Increasingly governments in the UK and throughout Europe see R&D driven growth as the best way out of the financial crisis. Western economies, the argument goes, cannot compete with the low labour costs of manufacture base in China and India. Since the boom of the financial sector went bust, the best of what is left are our knowledge, ideas and our capacity to innovate.
The Government identifies the ‘UK’s world-class research base’ as a key driver of economic growth. But does the evidence of returns from public investment in R&D match the rhetoric?
Collectively the evidence seems compelling. The work of two US economists – Richard Nelson and Kenneth Arrow – first made the case for public funding of research more than fifty years ago. They argued that private sector investment in basic research would be less than optimal because of the public nature of knowledge. So, public funding of basic research would add social and economic benefits. More recent studies have shown a link between expenditure on research and productivity growth. In 2008, a study by three leading scientific institutions estimated a 39 percent rate of return arising from effects for publicly funded cardiovascular biomedical and health research: 30 percent due to increased annual GDP and 9 percent due to the value of longer life expectancy in better health.
There has been much talk this week about the Chancellor’s plans to invest in infrastructure to get the UK economy moving. The benefits of building a new road in terms of construction jobs are direct and can be counted. The spillover benefits only start when the road itself is open and traffic begins to move along it and to influence the way business is done and communities develop.

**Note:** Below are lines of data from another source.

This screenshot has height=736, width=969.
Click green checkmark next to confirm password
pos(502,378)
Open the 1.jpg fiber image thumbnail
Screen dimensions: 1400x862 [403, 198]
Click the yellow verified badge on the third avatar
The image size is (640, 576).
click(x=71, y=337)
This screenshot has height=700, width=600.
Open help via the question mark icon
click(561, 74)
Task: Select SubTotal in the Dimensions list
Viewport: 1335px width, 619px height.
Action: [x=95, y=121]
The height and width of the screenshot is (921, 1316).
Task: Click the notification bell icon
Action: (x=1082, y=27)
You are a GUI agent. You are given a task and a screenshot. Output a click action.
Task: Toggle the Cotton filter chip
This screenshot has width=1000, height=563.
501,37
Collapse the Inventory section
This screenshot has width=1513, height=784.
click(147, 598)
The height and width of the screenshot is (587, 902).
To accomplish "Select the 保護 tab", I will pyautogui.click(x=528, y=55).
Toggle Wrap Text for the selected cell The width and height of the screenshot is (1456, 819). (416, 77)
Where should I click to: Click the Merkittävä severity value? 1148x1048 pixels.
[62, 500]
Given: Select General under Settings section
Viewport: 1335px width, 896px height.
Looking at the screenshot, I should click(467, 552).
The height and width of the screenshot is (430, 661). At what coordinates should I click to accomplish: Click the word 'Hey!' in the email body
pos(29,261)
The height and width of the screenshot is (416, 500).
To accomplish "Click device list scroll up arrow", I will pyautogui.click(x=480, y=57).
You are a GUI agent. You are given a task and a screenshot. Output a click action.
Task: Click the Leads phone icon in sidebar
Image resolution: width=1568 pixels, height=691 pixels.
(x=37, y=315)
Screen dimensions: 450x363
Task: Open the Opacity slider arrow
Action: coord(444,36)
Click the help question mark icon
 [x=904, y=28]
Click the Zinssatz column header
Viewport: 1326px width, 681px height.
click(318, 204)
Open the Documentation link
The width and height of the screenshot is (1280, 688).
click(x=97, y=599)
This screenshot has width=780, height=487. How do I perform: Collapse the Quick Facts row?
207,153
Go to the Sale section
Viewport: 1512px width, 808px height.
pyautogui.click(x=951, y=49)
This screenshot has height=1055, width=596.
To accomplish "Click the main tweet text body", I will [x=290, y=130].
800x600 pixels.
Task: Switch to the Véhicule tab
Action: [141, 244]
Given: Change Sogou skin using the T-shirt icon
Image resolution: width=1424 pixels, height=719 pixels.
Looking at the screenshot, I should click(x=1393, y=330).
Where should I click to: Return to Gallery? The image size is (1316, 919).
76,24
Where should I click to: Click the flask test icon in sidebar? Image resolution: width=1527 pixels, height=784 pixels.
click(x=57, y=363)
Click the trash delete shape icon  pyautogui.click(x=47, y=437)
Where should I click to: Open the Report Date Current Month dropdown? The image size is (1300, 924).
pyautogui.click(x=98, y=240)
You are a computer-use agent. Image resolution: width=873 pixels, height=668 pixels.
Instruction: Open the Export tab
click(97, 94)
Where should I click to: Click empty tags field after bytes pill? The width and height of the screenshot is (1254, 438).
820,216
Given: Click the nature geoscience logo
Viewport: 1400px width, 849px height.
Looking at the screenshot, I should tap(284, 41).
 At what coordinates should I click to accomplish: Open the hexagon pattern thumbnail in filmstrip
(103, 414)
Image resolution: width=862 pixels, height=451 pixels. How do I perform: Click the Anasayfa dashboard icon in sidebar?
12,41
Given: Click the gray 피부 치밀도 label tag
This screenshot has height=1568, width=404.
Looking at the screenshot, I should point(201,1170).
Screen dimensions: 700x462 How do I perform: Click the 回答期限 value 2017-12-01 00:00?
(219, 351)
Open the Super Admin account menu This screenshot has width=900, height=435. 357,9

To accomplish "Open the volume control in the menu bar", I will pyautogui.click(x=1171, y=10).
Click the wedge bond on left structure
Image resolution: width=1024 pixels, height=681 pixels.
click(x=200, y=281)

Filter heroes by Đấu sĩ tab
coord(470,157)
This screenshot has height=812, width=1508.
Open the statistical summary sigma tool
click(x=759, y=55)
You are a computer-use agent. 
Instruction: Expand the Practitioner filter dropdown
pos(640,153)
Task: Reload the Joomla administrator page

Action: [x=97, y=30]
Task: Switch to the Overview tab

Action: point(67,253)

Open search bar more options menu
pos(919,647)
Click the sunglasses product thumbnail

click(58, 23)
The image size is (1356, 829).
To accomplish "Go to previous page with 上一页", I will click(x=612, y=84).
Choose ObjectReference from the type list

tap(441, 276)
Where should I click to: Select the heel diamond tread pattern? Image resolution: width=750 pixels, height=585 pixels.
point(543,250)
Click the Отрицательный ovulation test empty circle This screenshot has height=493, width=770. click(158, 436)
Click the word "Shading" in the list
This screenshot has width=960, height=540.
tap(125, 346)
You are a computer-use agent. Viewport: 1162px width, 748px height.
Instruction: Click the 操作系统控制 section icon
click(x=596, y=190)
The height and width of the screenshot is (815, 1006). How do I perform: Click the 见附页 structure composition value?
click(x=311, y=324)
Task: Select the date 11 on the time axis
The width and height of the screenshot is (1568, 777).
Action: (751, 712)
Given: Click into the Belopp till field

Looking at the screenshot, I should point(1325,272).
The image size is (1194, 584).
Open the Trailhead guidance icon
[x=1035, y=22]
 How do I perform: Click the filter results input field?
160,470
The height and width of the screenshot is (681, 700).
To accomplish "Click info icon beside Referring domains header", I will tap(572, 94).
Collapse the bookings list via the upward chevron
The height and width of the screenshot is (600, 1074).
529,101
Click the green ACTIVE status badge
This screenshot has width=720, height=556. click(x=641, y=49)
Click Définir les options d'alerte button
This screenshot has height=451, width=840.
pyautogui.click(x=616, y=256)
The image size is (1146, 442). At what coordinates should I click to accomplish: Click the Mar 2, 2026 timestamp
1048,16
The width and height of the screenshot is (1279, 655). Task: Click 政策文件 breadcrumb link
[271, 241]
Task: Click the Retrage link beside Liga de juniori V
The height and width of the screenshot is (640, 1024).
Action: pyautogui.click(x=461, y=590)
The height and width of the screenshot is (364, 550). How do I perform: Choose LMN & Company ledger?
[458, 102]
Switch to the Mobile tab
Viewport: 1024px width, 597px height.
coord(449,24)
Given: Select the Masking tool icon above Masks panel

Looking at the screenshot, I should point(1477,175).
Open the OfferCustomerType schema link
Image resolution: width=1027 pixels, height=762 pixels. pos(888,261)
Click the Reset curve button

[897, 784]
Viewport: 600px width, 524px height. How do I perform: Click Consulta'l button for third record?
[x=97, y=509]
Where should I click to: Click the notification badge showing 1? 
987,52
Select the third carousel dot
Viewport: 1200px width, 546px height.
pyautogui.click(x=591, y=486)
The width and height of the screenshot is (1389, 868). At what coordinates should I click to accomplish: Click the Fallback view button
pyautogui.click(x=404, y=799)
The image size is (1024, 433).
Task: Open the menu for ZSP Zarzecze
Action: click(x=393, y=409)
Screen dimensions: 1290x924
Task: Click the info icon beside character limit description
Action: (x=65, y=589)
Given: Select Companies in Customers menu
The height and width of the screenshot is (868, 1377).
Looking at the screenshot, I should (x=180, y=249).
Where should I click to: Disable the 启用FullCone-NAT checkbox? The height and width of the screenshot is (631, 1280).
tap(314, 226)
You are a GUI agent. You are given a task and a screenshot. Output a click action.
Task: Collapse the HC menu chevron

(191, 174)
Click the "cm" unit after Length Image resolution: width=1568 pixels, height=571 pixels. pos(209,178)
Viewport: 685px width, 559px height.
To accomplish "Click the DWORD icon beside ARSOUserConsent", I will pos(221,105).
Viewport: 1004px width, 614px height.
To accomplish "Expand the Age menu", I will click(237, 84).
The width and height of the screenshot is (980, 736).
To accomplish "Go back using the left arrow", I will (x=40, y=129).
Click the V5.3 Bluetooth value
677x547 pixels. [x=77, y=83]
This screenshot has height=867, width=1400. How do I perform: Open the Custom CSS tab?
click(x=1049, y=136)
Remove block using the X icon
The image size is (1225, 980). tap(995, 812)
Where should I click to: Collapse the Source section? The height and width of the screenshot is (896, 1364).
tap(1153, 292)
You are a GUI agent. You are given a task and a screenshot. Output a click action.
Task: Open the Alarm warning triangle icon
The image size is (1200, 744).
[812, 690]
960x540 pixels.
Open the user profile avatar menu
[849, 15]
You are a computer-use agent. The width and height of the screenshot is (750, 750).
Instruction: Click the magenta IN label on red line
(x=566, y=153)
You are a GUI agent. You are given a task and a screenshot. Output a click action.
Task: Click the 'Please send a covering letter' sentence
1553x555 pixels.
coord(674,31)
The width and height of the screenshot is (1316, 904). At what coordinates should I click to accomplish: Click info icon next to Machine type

There is an important distinction to make between economic ‘multipliers’ and ‘spillovers’ that needs to influence how policymakers approach the issue. Multipliers occur when, for example, I receive a research contract that allows me to employ a researcher. The researcher spends her salary on rent, food, and entertainment and so directly benefits her local economy. A spillover is the way that my investment in R&D enables other organisations to be more productive in their research and production. Multiplier effects happen quickly if at all; spillovers take a lot longer but have more lasting benefit.
The $5 billion provided to the US National Institutes of Health in 2009 as part of the American stimulus plan is an example looking for a multiplier effect. The US government hoped to provide a fiscal stimulus to the economy and used the NIH as the honest intermediary in writing cheques.
Spillover benefits from the NIH stimulus money will be harder to measure and take longer to realise, but could be an order of magnitude larger than the multiplier effects. In contrast, current UK policy seems to be focused on protecting science research budgets. If the UK Growth Plan is predicated on R&D driven productivity gains then this will occur through economic spillovers, not the multiplier of fiscal stimulation.
What does this mean for economic growth? Well the first thing to note is that the evidence for spillovers occurring is based on largely US-centric data, which is now out of date and biased to either the biomedical or agricultural sciences. This is not a reason to dismiss this evidence, but more of a plea to develop our understanding in a UK and European context.
What we don’t know nearly enough about is how spillovers come about. This is a significant gap since government would want to maximise the spillover effect both in size and by reducing the time lag, but it is very difficult to formulate effective policies for doing so without understanding more about how spillovers occur.
Publicly funded R&D investment is a coherent policy to support long term economic growth. Our only note of caution is about how far and how fast that growth can be delivered because the evidence we have is out of date and skewed towards the experience of just one country. Policymakers would be wise to update the evidence.